When citing authors in academic papers in-text citations vary, with some systems employing numbering while others state the authors’ names and dates of publication. For those employing the Harvard Referencing System the reader is able to view the names of some or all of the cited authors’ names, and the date of the publication, without needing to refer directly to the referencing section of the document. One problem which can occur in this case is the over-insertion of the same authors and dates in concurrent streams of text, particularly when no other publications have been mentioned to cloud the reader’s understanding of whose ideas or assertions are being presented.
Several strategies can be employed to overcome this occurrence when citing authors in academic papers:
Employ more pronouns
In a recent paper, the author cited a paper before proceeding to reference it repeatedly and unnecessarily in subsequent sentences. The following example models this excessive usage.
Example 1: Jones et al. (2004) are comprehensive in their citation of authors in their article. Jones at al. (2004) also discuss the necessity of ensuring that every citation is unequivocally linked back to the original owners of said ideas. Jones et al. (2004) go on to explore the dangers of plagiarism, and how the apprehension of being accused of infringing the strict guidelines surrounding the recognition of the original sources of information ensures that academic writers closely adhere to their referencing systems.
Now while it is beyond doubt that ideas, findings, assertions, etc., must be credited to their original authors, there can be a danger of overstating the citations to the detriment of the writing’s flow. In Example 1 above, the issues being discussed clearly originated from Jones and his/her colleagues in 2004, so it is more effective to employ pronouns to enhance the flow of the text and avoid citing authors repeatedly, as presented in Example 2 below.
Example 2: Jones et al. (2004) are comprehensive in their citation of authors in their article. They also discuss the necessity of ensuring that every citation is unequivocally linked back to the original owners of said ideas. Furthermore, they go on to explore the dangers of plagiarism, …
In the second example, restating of the original authors has been avoided through the use of pronouns and linking structures to guide the reader through the discussion, while at no time creating any doubt as to the original authors. Clearly this approach is much more effective and enjoyable for the reader. The question then arises as to when the authors’ names and dates of publication should be restated when citing authors. This can be clarified as follows.
Occasionally restate the author(s) name(s) when:
- the discussion is of some length, as although no other authors’ concepts, findings, etc., have been introduced since the initial citation, occasional restating will help to remind the reader of the origins of the content under discussion (see example below).

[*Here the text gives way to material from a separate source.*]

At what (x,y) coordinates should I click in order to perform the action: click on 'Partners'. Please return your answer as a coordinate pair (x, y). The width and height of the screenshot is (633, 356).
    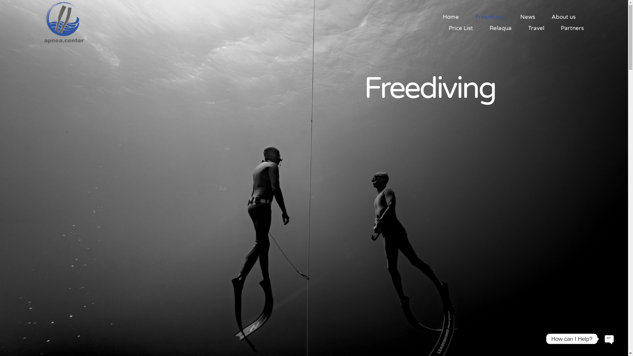
    Looking at the image, I should click on (560, 27).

Jones et al. (2004) are comprehensive in their citation of authors in their article. They also discuss the necessity of ensuring that every citation is unequivocally linked back to the original owners of said ideas. Furthermore, they go on to discuss the perils of plagiarism, and the apprehension it can invoke in authors. Interestingly, Jones et al. explore several case studies on the idiosyncrasies of differing referencing systems.
It is clear from the above example that the origin of the content under discussion is both from Jones et al., and features in their 2009 publication.

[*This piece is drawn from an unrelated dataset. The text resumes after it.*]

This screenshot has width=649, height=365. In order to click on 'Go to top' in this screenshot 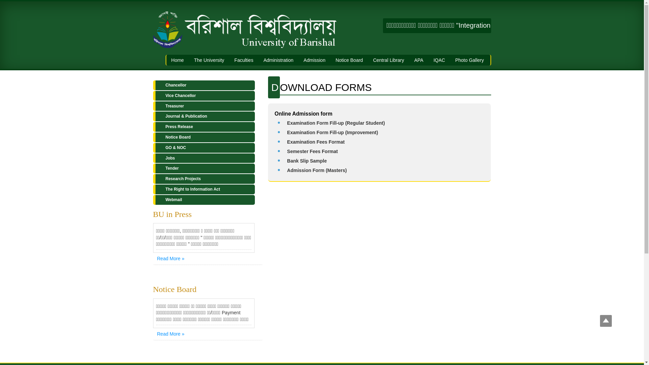, I will do `click(606, 321)`.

Always restate the authors’ names and dates of publication when:
- additional authors are introduced into the text, so there can be no doubt of their contribution to the discussion (see example below).
As Kenworthy (1987) highlights, the greater the contrast between the phonology of the L1 and English, the more challenges are presented for the student to overcome. Nevertheless, in Jones’s (1997) investigation into pronunciation materials and second language acquisition he cautions that there is …
- a new paper by the same author(s) is presented, and so needs to be disassociated from the earlier paper discussed through restating the author’s name, and particularly the date of publication (see example below).
Kenworthy (2011) discusses the development of pronunciation methodology through the latter half of the 20th century in her recent investigation into ESOL speakers in the North of England. This is a deviation from her earlier study (Kenworthy, 2000), where she pays less importance to the emergence of methodologies …
Conclusions for citing authors in academic papers
It can be seen that the careful citing of authors will inform the reader of the original sources of the matter under discussion, while avoiding including surplus instances of citations that only detract from the continuity of the text by burdening the reader with unnecessary information. To summarise, always ensure that the origins of ideas and discussions are clear to your readers, but do not needlessly overload them by restating your sources.
* Note that the discussions and sources used in the above examples are purely to demonstrate good citation practice, and do not necessarily reflect the thoughts of the authors cited.